The state supports sole proprietors by paying their social tax

27. March 2020 — 22:51

The state pays on behalf of the sole proprietors (FIE) the advance social tax payments for the first quarter to help cope with the economic difficulties caused by the crisis.

"The state will transfer the amount of the advance payment of the social security tax payable by sole proprietors in the first quarter to their prepayment accounts at the Tax and Customs Board. If a sole proprietor has already paid the advance payment, he/she can use this money to cover any tax liability, either immediately or in the future and may request the amount to his/her bank account”, said Minister of Finance Martin Helme. "We hope that this will support all sole proprietors, to continue activities, who at least have some turnover and orders in these difficult times.

If the salary pay-out is lower than the monthly social tax rate, then in March, April and May businesses do not have the obligation to pay social tax, at least from the monthly payment. Sole proprietors nor other taxpayers will be assessed with interest on arrears on tax debts during two months or from the 1st of March until the 1st of May and the interest will also not become payable later.

The measure concerns both the calculation and payment of interest on previously incurred tax debts, as well as the calculation of interest on tax debts incurred on or after the 1st of March. The payment of interest will also be suspended in the case of a deferred tax debt. The usual calculation of interest will be restored, starting from the 1st of May, however then already at the rate of 0.03 per cent per day.

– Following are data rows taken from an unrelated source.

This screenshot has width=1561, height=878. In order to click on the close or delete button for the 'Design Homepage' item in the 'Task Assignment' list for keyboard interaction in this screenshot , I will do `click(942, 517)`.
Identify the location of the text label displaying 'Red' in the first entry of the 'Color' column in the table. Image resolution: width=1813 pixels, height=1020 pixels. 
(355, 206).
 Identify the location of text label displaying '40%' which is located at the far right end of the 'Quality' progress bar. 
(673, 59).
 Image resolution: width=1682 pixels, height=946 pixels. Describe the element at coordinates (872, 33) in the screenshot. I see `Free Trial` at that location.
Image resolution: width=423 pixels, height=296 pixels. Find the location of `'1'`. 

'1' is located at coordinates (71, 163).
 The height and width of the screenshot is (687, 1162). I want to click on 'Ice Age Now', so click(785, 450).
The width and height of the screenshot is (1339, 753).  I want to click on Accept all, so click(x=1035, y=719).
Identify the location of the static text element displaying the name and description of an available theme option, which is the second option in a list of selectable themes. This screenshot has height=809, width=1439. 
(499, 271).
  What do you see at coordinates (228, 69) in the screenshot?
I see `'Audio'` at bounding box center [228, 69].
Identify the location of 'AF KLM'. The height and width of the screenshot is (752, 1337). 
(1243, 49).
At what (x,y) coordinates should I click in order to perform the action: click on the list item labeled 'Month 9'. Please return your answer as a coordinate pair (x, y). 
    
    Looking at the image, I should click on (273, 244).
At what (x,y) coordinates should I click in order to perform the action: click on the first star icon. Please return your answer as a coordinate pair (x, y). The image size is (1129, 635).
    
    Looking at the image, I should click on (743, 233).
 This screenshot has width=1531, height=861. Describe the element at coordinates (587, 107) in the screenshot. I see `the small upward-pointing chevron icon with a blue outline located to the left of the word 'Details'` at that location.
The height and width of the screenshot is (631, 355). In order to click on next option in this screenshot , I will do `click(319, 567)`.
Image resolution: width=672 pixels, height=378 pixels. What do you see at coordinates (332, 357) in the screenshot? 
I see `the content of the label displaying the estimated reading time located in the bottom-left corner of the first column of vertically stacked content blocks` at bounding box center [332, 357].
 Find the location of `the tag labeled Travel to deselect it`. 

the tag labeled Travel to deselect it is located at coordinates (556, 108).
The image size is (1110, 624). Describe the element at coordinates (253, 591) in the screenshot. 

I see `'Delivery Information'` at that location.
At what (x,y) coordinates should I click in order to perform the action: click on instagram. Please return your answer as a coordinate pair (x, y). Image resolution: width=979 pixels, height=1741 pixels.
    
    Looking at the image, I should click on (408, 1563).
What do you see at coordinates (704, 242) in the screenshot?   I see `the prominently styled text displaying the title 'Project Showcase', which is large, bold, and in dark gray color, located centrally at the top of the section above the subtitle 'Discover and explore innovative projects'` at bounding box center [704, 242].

The TCB will receive the right to reduce the interest by up to 100 per cent, in the case of deferred tax debts. Currently the maximum possible reduction in interest rates is 50 per cent. The interest rate will be reduced indefinitely from today's 0.06% to 0.03%.

During the emergency situation the obligation to present correct and timely tax returns still remains, and if possible, all taxes must be paid on time. These obligations will not be removed. This is more important than ever before for the functioning of the state, during these difficult times.

The sole proprietor's period of taxation for social tax is the calendar year, as the taxable income is determined once a year based on the income tax return of the natural person. The sole proprietor must make four social tax advance payments during the year.